▸ **Exercise instructions**
In the data below, change every instance of "Screen dimensions" to "Display size", leaving all other text untouched.

Text and item location entries:
-------------------------
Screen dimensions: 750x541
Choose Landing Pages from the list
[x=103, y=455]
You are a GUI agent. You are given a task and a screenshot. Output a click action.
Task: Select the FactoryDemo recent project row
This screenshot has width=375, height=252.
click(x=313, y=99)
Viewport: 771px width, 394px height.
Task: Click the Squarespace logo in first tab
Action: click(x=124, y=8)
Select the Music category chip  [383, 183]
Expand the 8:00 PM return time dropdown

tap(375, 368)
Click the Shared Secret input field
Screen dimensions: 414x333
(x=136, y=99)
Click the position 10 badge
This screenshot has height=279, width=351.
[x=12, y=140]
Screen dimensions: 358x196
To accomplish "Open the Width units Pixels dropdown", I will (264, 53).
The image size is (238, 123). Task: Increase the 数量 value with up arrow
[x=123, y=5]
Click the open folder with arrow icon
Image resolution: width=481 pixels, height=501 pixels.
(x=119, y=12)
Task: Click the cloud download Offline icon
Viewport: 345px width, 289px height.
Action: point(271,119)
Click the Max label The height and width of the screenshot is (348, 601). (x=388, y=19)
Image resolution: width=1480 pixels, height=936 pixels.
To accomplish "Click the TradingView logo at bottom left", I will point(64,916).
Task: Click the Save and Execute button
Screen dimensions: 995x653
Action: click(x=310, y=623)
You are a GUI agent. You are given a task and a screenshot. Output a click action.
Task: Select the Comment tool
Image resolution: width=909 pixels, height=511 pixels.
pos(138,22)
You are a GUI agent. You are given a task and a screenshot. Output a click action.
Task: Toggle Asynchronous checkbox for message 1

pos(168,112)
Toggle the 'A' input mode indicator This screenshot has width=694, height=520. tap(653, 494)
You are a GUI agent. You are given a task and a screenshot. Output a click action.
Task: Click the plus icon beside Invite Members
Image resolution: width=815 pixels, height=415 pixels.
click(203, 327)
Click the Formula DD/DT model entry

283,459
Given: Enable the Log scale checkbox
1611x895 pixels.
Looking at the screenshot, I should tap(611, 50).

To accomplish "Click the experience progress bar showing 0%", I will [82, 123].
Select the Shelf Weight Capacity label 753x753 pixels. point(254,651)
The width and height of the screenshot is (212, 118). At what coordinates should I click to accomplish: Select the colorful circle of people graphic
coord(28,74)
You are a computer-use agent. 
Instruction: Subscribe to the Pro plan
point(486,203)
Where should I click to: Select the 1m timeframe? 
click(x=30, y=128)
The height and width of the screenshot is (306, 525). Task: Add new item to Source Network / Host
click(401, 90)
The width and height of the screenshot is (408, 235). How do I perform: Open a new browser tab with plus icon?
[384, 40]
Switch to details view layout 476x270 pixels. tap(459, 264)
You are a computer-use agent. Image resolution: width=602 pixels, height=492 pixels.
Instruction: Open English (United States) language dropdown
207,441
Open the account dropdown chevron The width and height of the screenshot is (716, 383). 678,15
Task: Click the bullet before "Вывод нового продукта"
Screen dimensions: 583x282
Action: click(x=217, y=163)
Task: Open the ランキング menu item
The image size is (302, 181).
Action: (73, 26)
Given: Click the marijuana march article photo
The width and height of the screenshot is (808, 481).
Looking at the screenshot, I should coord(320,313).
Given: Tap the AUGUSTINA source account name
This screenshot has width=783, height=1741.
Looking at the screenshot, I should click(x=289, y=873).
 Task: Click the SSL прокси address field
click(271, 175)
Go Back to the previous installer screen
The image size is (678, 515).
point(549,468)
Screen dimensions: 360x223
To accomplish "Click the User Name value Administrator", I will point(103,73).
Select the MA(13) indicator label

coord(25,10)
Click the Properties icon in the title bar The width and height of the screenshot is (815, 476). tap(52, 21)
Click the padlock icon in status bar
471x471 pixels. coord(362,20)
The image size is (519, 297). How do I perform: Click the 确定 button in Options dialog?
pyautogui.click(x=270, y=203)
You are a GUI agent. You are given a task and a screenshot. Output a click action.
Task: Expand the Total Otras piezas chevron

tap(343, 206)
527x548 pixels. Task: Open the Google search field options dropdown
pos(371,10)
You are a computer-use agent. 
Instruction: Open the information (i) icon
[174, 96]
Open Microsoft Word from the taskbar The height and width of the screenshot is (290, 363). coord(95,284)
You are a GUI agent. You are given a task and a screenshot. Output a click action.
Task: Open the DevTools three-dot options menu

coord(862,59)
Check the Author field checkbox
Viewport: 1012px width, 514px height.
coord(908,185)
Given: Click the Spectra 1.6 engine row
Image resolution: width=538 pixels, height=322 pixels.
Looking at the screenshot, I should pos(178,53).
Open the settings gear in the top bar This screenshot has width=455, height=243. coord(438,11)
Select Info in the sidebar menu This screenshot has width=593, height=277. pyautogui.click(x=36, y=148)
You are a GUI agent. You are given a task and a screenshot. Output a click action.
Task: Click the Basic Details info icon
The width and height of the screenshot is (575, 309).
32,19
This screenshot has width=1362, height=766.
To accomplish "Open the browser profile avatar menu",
-------------------------
▸ **Task response**
Display size: 750x541
Choose Landing Pages from the list
[x=103, y=455]
You are a GUI agent. You are given a task and a screenshot. Output a click action.
Task: Select the FactoryDemo recent project row
This screenshot has width=375, height=252.
click(x=313, y=99)
Viewport: 771px width, 394px height.
Task: Click the Squarespace logo in first tab
Action: click(x=124, y=8)
Select the Music category chip  [383, 183]
Expand the 8:00 PM return time dropdown

tap(375, 368)
Click the Shared Secret input field
Display size: 414x333
(x=136, y=99)
Click the position 10 badge
This screenshot has height=279, width=351.
[x=12, y=140]
Display size: 358x196
To accomplish "Open the Width units Pixels dropdown", I will (264, 53).
The image size is (238, 123). Task: Increase the 数量 value with up arrow
[x=123, y=5]
Click the open folder with arrow icon
Image resolution: width=481 pixels, height=501 pixels.
(x=119, y=12)
Task: Click the cloud download Offline icon
Viewport: 345px width, 289px height.
Action: point(271,119)
Click the Max label The height and width of the screenshot is (348, 601). (x=388, y=19)
Image resolution: width=1480 pixels, height=936 pixels.
To accomplish "Click the TradingView logo at bottom left", I will point(64,916).
Task: Click the Save and Execute button
Display size: 995x653
Action: click(x=310, y=623)
You are a GUI agent. You are given a task and a screenshot. Output a click action.
Task: Select the Comment tool
Image resolution: width=909 pixels, height=511 pixels.
pos(138,22)
You are a GUI agent. You are given a task and a screenshot. Output a click action.
Task: Toggle Asynchronous checkbox for message 1

pos(168,112)
Toggle the 'A' input mode indicator This screenshot has width=694, height=520. tap(653, 494)
You are a GUI agent. You are given a task and a screenshot. Output a click action.
Task: Click the plus icon beside Invite Members
Image resolution: width=815 pixels, height=415 pixels.
click(203, 327)
Click the Formula DD/DT model entry

283,459
Given: Enable the Log scale checkbox
1611x895 pixels.
Looking at the screenshot, I should tap(611, 50).

To accomplish "Click the experience progress bar showing 0%", I will [82, 123].
Select the Shelf Weight Capacity label 753x753 pixels. point(254,651)
The width and height of the screenshot is (212, 118). At what coordinates should I click to accomplish: Select the colorful circle of people graphic
coord(28,74)
You are a computer-use agent. 
Instruction: Subscribe to the Pro plan
point(486,203)
Where should I click to: Select the 1m timeframe? 
click(x=30, y=128)
The height and width of the screenshot is (306, 525). Task: Add new item to Source Network / Host
click(401, 90)
The width and height of the screenshot is (408, 235). How do I perform: Open a new browser tab with plus icon?
[384, 40]
Switch to details view layout 476x270 pixels. tap(459, 264)
You are a computer-use agent. Image resolution: width=602 pixels, height=492 pixels.
Instruction: Open English (United States) language dropdown
207,441
Open the account dropdown chevron The width and height of the screenshot is (716, 383). 678,15
Task: Click the bullet before "Вывод нового продукта"
Display size: 583x282
Action: click(x=217, y=163)
Task: Open the ランキング menu item
The image size is (302, 181).
Action: (73, 26)
Given: Click the marijuana march article photo
The width and height of the screenshot is (808, 481).
Looking at the screenshot, I should coord(320,313).
Given: Tap the AUGUSTINA source account name
This screenshot has width=783, height=1741.
Looking at the screenshot, I should click(x=289, y=873).
 Task: Click the SSL прокси address field
click(271, 175)
Go Back to the previous installer screen
The image size is (678, 515).
point(549,468)
Display size: 360x223
To accomplish "Click the User Name value Administrator", I will point(103,73).
Select the MA(13) indicator label

coord(25,10)
Click the Properties icon in the title bar The width and height of the screenshot is (815, 476). tap(52, 21)
Click the padlock icon in status bar
471x471 pixels. coord(362,20)
The image size is (519, 297). How do I perform: Click the 确定 button in Options dialog?
pyautogui.click(x=270, y=203)
You are a GUI agent. You are given a task and a screenshot. Output a click action.
Task: Expand the Total Otras piezas chevron

tap(343, 206)
527x548 pixels. Task: Open the Google search field options dropdown
pos(371,10)
You are a computer-use agent. 
Instruction: Open the information (i) icon
[174, 96]
Open Microsoft Word from the taskbar The height and width of the screenshot is (290, 363). coord(95,284)
You are a GUI agent. You are given a task and a screenshot. Output a click action.
Task: Open the DevTools three-dot options menu

coord(862,59)
Check the Author field checkbox
Viewport: 1012px width, 514px height.
coord(908,185)
Given: Click the Spectra 1.6 engine row
Image resolution: width=538 pixels, height=322 pixels.
Looking at the screenshot, I should pos(178,53).
Open the settings gear in the top bar This screenshot has width=455, height=243. coord(438,11)
Select Info in the sidebar menu This screenshot has width=593, height=277. pyautogui.click(x=36, y=148)
You are a GUI agent. You are given a task and a screenshot. Output a click action.
Task: Click the Basic Details info icon
The width and height of the screenshot is (575, 309).
32,19
This screenshot has width=1362, height=766.
To accomplish "Open the browser profile avatar menu",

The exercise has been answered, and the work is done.